Puis un recommandé arrive : la commune lui ordonne d’abaisser ou de démolir son mur de clôture, à ses frais, parce qu’il n’a jamais été autorisé. Cette histoire, racontée dans bien des services d’urbanisme, guette beaucoup de jardins bordés par une route. Avant de lancer des travaux, autant comprendre la règle cachée derrière ces deux mètres fatidiques.
Mur de clôture de 2 mètres : ce que la loi impose vraiment
Pour un mur en dur le long du jardin, la barre des deux mètres n’est pas symbolique. Dès que la hauteur atteint ou dépasse 2 m, un mur de clôture est soumis à déclaration préalable partout en France, quelle que soit la commune. En dessous, le mur suit le régime des clôtures classiques : certaines villes exigent aussi une déclaration, d’autres non, selon leur règlement d’urbanisme.
Concrètement, il faut déposer le formulaire Cerfa 13703 avec un plan de situation et un plan de masse. Le service urbanisme a en général un mois pour répondre. Il contrôle la conformité au plan local d’urbanisme (PLU) : hauteur maximale (souvent 1,80 ou 2 m), matériaux, couleur, implantation le long de la route. Sans feu vert, le chantier reste illégal au regard du Code de l’urbanisme.
Quatre ans plus tard… pourquoi la mairie peut encore tout exiger
Nous avons tous déjà pensé qu’un ouvrage toléré finissait par être « accepté ». En urbanisme, c’est faux. Un mur construit sans autorisation ne devient pas légal avec le temps : l’infraction subsiste. Le contrôle part souvent d’un simple signalement de voisin, d’un changement d’équipe municipale ou du passage d’un agent qui repère la hauteur anormale en bord de route.
Dans le cas de notre propriétaire, la lettre recommandée impose d’abaisser le mur, voire de le démolir et de remettre le terrain en état, sans aucune indemnisation.

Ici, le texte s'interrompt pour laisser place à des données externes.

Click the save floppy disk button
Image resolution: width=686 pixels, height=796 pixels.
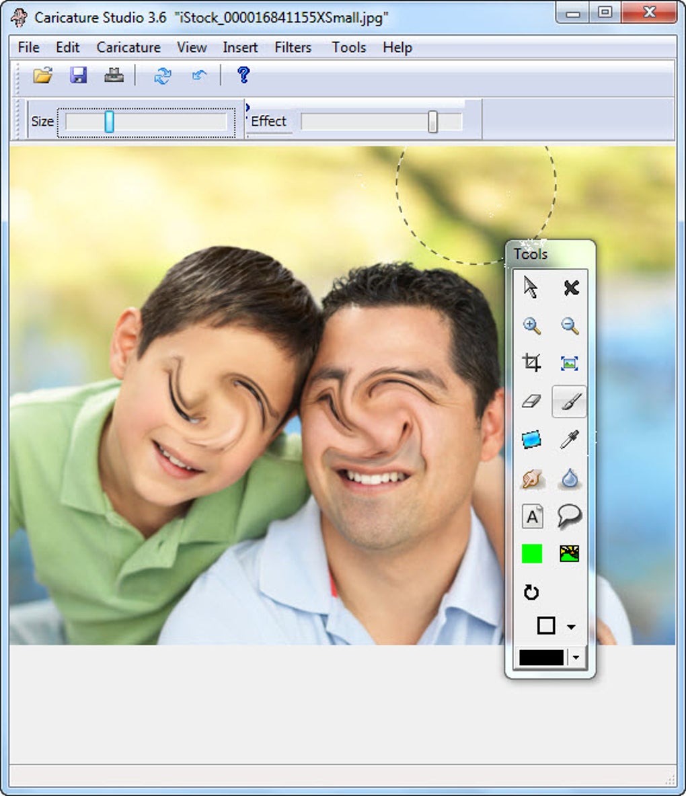(78, 75)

À cette facture peuvent s’ajouter des poursuites : l’article L.480-4 du Code de l’urbanisme prévoit une amende pouvant aller jusqu’à 6 000 euros par mètre carré de construction irrégulière, avec un minimum de 1 200 euros. De quoi transformer un oubli administratif en gouffre financier.
Le bon réflexe avant de construire : trois gestes qui évitent le pire
Pour éviter, vous aussi, de casser un mur neuf, mieux vaut anticiper. Quelques démarches simples suffisent à sécuriser un projet, surtout lorsqu’il est visible depuis la route.
- Télécharger ou demander le PLU.
- Appeler le service urbanisme.
- Déposer une déclaration préalable mur de clôture et attendre la réponse.
En bref
- 🏡 Un propriétaire, jardin collé à une départementale, élève un mur de clôture de 2 m sans formalité, avant de recevoir un recommandé municipal.
- ⚖️ La commune invoque le Code de l’urbanisme et la déclaration préalable mur de clôture pour exiger la mise en conformité, années après les travaux.
- 💰 Entre démolition possible, remise en état et amende salée, ce simple oubli administratif transforme un mur anti-bruit en risque financier pour bien des jardins.